Sometimes you encounter a file that you want to delete as read-only permission, and the immediate use of rm Delete displays a prompt, as follows:

If you want to ignore this hint and delete the file directly, you can use the -f parameter to force the deletion:

-f test
Delete Directory

As with the copy directory, to delete a directory, you also need to add -r or -R parameter:

$ rm -r family
4. Move file and file rename move file

Use mv the (move or rename files) command to move the file (cut). Move the file "File1" to the "Documents" directory mv 源目录文件 目的目录 :

$ mv file1 Documents

Renaming files

Rename the file "File1" to "MyFile" mv 旧的文件名 新的文件名 :

$ mv file1 myfile
Batch Rename

To achieve batch renaming, the MV command is a bit out of reach, and we can use a seemingly more professional command rename . However, it is to use Perl regular expressions as parameters, about the regular expression we will be introduced in the following, only to do the demonstration, you just remember this rename command can be batch rename, and then re-study will not have any problems, after all, you have mastered a more common mv command.

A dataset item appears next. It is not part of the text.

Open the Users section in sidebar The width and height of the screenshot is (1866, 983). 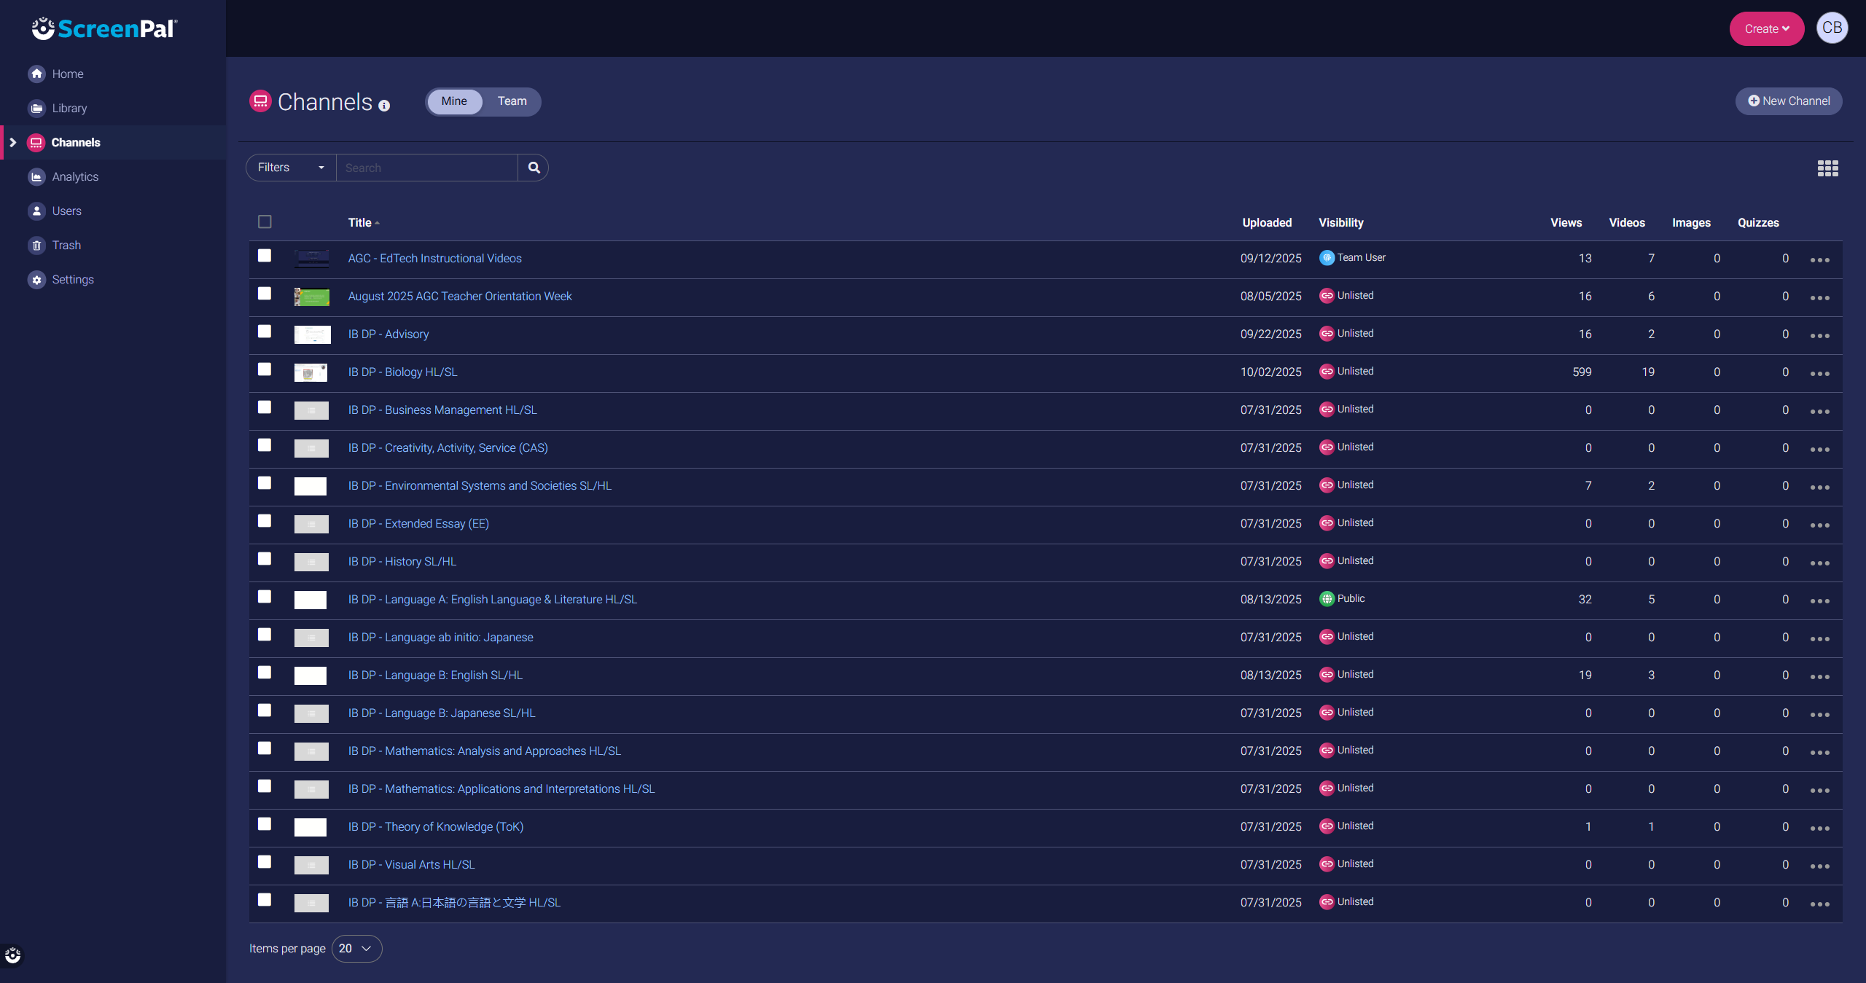pos(67,211)
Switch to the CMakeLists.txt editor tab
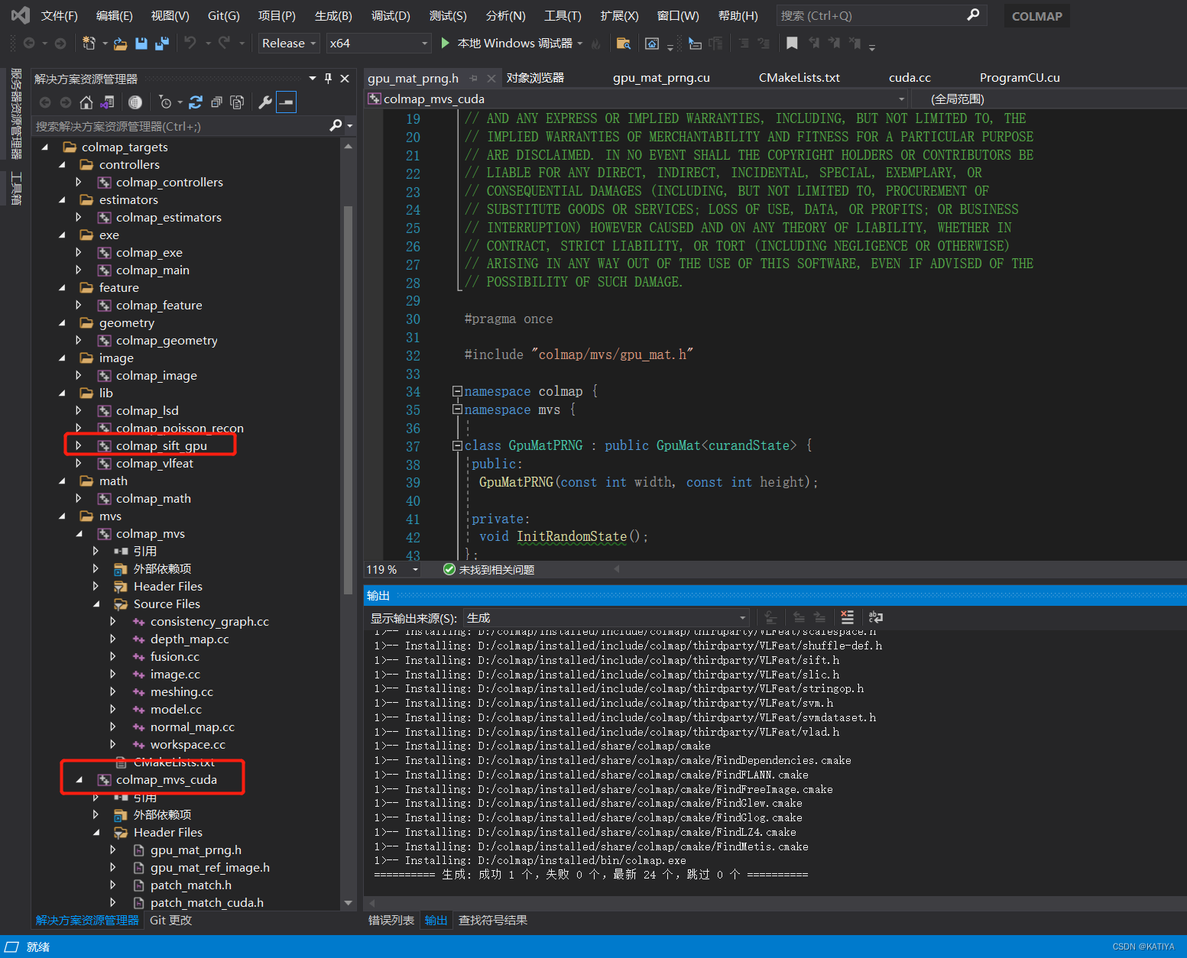The image size is (1187, 958). tap(799, 77)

# 使用通配符批量创建 5 个文件$ touch file{1..5}.txt# 批量将这 5 个后缀为 .txt 的文本文件重命名为以 .c 为后缀的文件$ rename ‘s/\.txt/\.c/‘ *.txt# 批量将这 5 个文件,文件名改为大写$ rename ‘y/a-z/A-Z/‘ *.c

A simple explanation of the above command rename is to first use the wildcard character of the second argument to match all .txt the suffixes of the file, and then replace the suffix of the matching file with the regular expression provided by the first parameter, .txt .c after we learned the command behind us sed , I believe you will understand better.

5. View File Usage cat, tacAnd nlcommand to view files

Both commands are used to print the file contents to the standard output (terminal), which is cat a positive sequence display, in tac reverse order.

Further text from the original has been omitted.